Clarksville moves forward with eminent domain to take former Colgate plant after purchase offer fails
Last month, Clarksville officials offered Clark’s Landing Enterprise Investments LLC $6 million for the former Colgate property. They say the owner didn’t respond by the Monday deadline, and now the town is moving forward with the next steps in eminent domain.
Clarksville officials asked the town attorney to move forward with filing paperwork to take the 47-acre former Colgate property Tuesday morning.
It’s the latest in what town leaders say has been several years of work toward salvaging the historic structures along South Clark Boulevard, which they say the owner has failed to shore up despite plans for redevelopment.
“And the town council has become concerned enough that they feel like it's time for us to step in and do what it takes to protect that property,” said Clarksville Communications Director Ken Conklin.
In 2019, the Clarksville Town Council approved a master plan with the owner to develop the land — plans which included a hotel, residential spaces, commercial spaces and a civic center, the News and Tribune reported.
But those plans have yet to be realized. Last June, the council voted to start the condemnation process, citing concerns about the deterioration of some of the structures.
Conklin said the few inspections the town has been able to do in recent years show some buildings in disrepair and signs some may need to be taken down.
”If we allowed for the site to continue to degrade for another 11 years, it would likely require demolition,” according to a joint statement by the council last June.
The fate of the property is also tied to major redevelopment efforts the town has undertaken in recent years to build out a new downtown area in South Clarksville.
“We built our new Main Street with the Colgate clock and the Colgate plant as a main fixture,” Conklin said. “When you look down the street, that's what you see, because that's such a historically significant property for this town. So we're going to do whatever we can to save it and the clock.”

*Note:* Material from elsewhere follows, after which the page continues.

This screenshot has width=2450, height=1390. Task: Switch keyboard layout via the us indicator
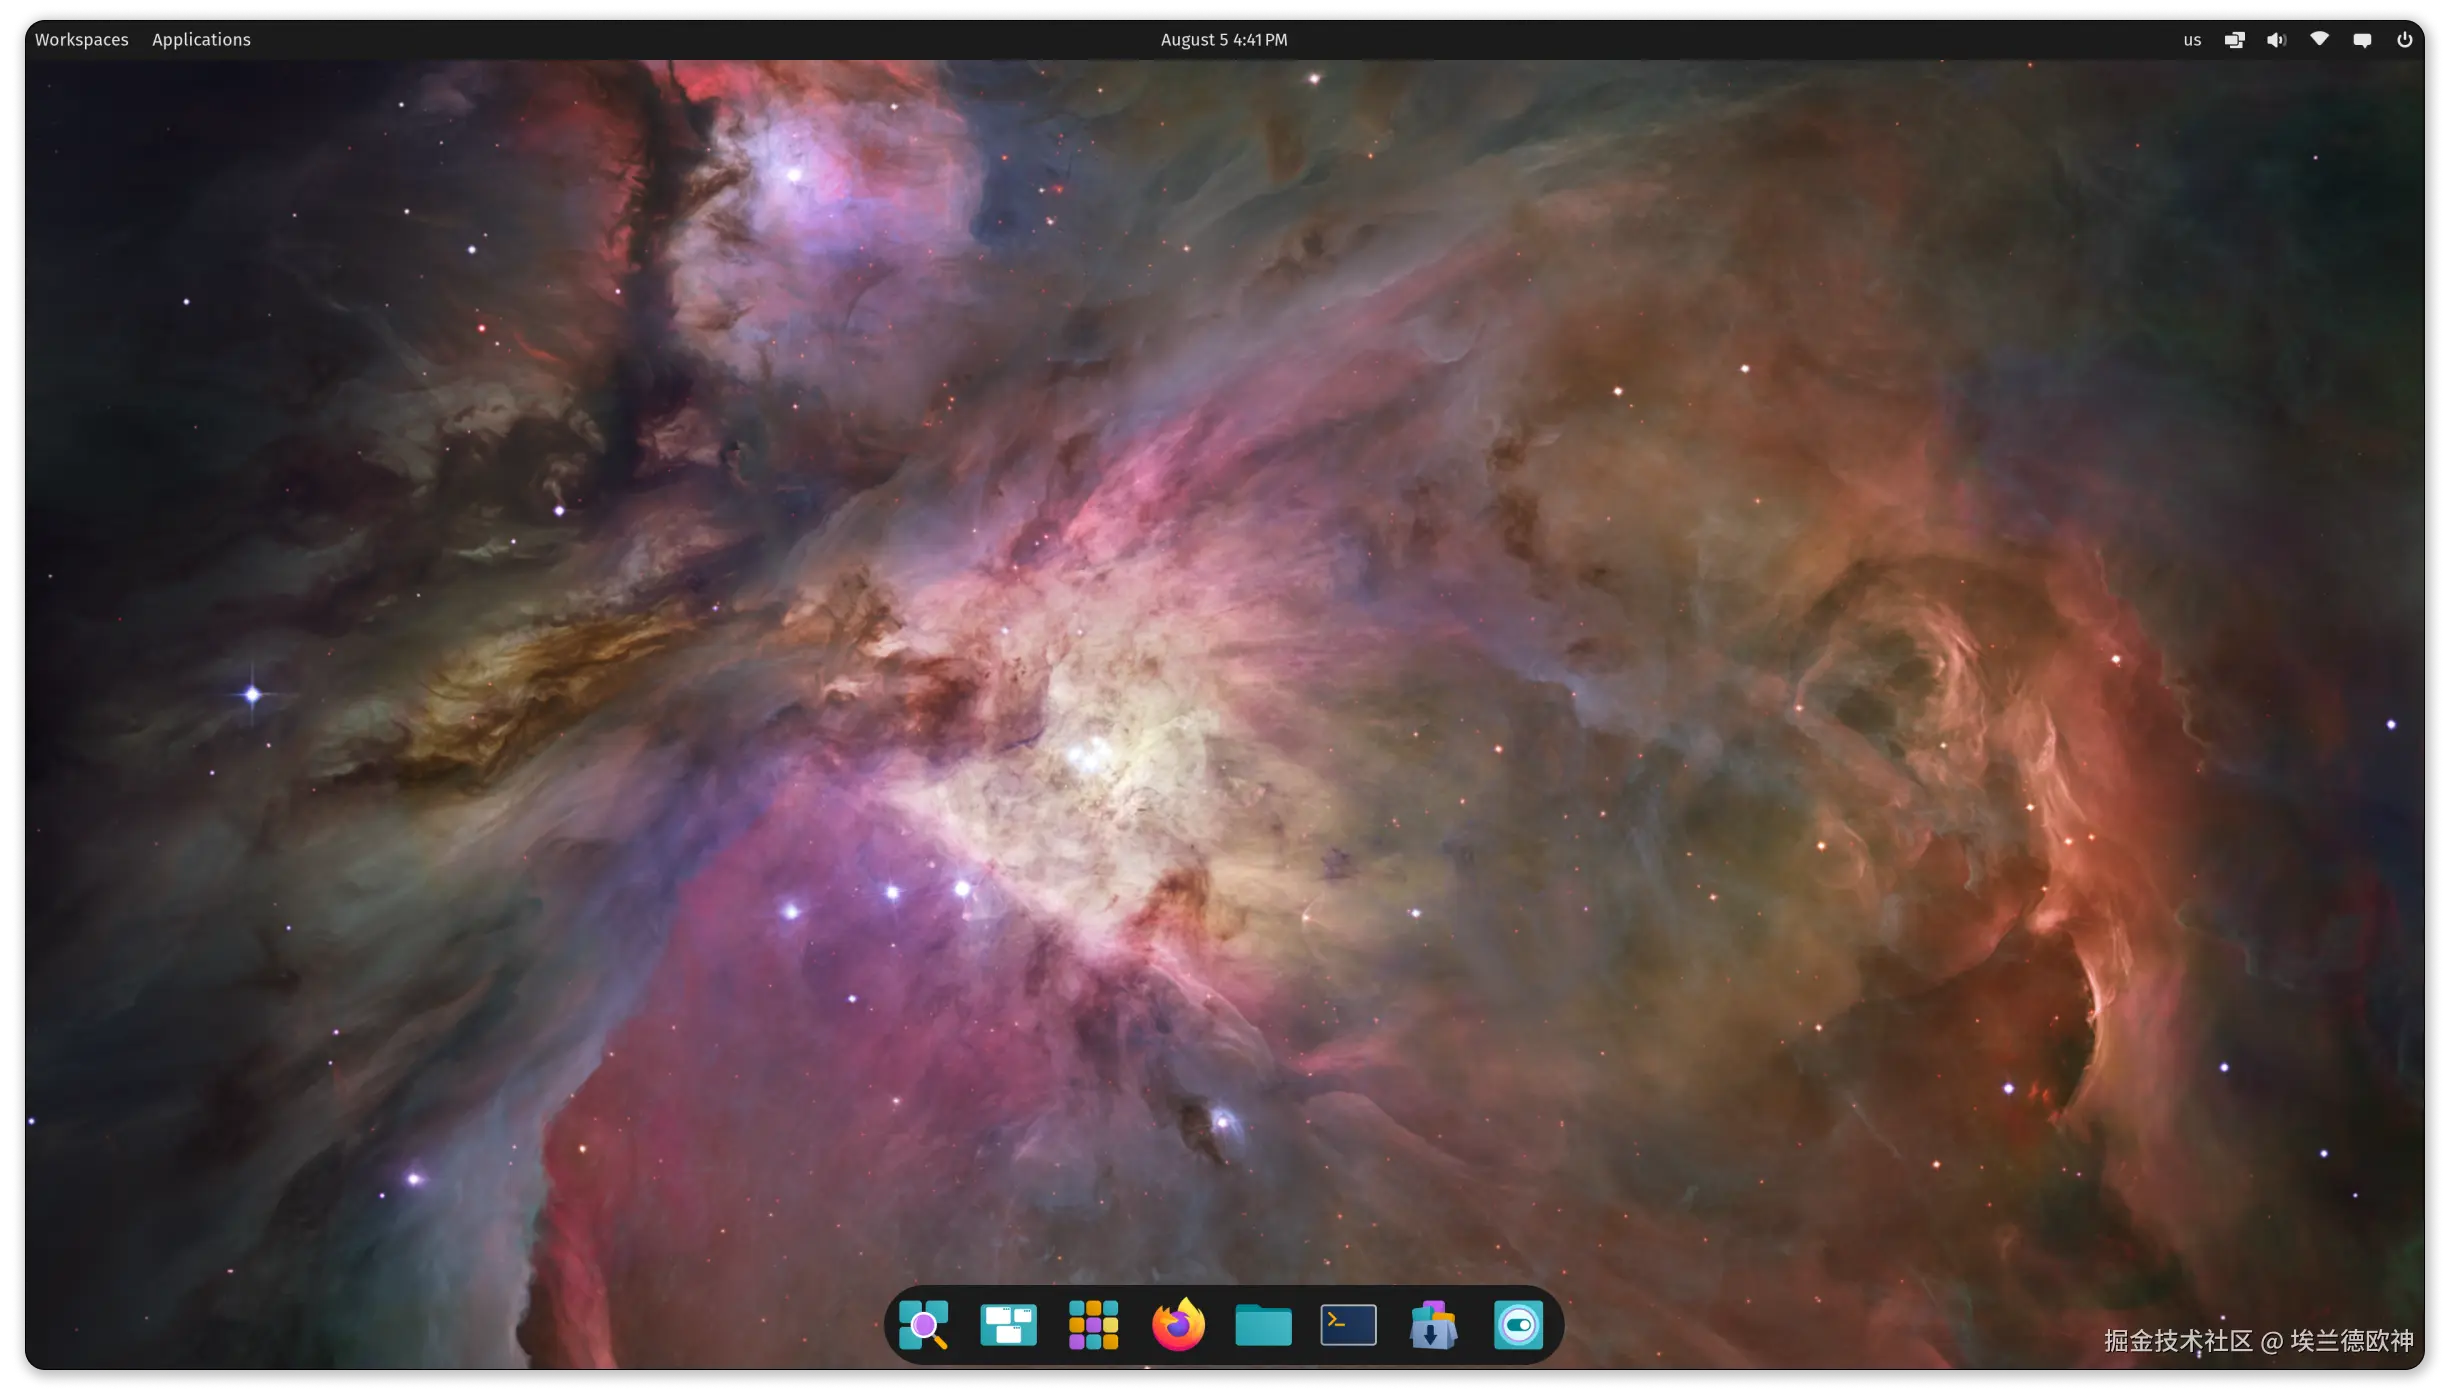[x=2191, y=40]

The property was built in 1847 and at one time served as a state prison. It was sold to the Colgate-Palmolive company in the early 1920s, where they operated for around 90 years before ceasing operations there more than a decade ago.
Conklin said there are still a lot of steps for eminent domain, which include additional appraisals of the property in court and more talks between the town and the owner.
“So it's going to be a long process, but at least it's another step in the right direction,” he said.